Stored data entries:
============
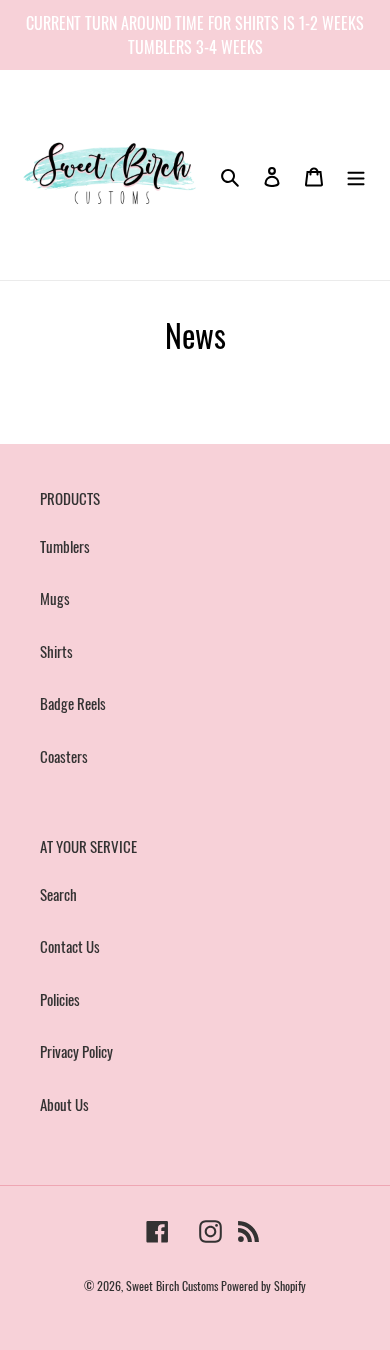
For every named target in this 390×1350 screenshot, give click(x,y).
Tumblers (65, 546)
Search (58, 894)
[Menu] (356, 175)
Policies (60, 999)
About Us (64, 1104)
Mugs (55, 598)
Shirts (56, 651)
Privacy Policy (76, 1051)
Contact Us (70, 946)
============
**What you are asked to do:** The lines above should be transcribed exactly, with every image removed.

**Response to the task:**
For every named target in this 390×1350 screenshot, give click(x,y).
Tumblers (65, 546)
Search (58, 894)
[Menu] (356, 175)
Policies (60, 999)
About Us (64, 1104)
Mugs (55, 598)
Shirts (56, 651)
Privacy Policy (76, 1051)
Contact Us (70, 946)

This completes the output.